Pi. | |
PROFILE About me Friends (26) Poetry (472) Prose (19) Photography (1) Graphics (1) Diary (3) |
Pi., 13 august 2011
podchodzi. przecież mógłby. widział to
w kinie. w książkach widział, w ich uchylonych szczelinach.
działoby się. na przykład: karmazyn na ustniku
mentolowego papierosa. zapowiedziany, a przecież mógłby,
gdyby tylko był uzależniony. wtedy znikąd zapałki,
albo zippo i skra oczu w oczy. i samo by się.
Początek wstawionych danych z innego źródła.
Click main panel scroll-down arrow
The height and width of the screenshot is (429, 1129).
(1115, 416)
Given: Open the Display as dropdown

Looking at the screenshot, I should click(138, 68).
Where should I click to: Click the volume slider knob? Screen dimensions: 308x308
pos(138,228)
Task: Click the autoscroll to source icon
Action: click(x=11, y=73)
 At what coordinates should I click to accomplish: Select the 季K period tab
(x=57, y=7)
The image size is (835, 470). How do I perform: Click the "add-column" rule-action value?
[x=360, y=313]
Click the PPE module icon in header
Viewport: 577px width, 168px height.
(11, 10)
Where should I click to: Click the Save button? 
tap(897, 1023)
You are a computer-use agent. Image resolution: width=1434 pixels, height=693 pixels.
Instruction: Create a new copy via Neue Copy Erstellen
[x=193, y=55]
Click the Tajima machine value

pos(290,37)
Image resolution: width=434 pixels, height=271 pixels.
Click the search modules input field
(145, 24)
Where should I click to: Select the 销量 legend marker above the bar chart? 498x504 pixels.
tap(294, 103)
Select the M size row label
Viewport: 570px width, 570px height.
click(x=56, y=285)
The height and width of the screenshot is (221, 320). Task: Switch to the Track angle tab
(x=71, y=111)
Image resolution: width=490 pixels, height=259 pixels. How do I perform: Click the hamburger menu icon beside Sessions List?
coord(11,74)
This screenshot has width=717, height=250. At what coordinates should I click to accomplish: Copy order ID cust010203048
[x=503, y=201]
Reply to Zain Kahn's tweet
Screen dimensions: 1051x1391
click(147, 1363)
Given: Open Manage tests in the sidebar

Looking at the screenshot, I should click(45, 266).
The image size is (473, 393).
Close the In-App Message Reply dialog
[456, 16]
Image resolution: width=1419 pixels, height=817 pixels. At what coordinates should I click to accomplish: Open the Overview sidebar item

mógłby coś o pogodzie, o przyrody okolicznościach choćby,
albo że jeszcze nigdy nie widział z bliska płomienia.
do teraz mógłby.
bo w następne teraz już za późno. już nie mógłby,
już się rozmyło między przechodniami. bez tąpnięć ulicy
już nie warto krztusić siebie pierwszym sztachem
w rozpoznawalnym życiu. skreślić możliwość i przenieść
wstydliwie na margines. stabilnie usunąć.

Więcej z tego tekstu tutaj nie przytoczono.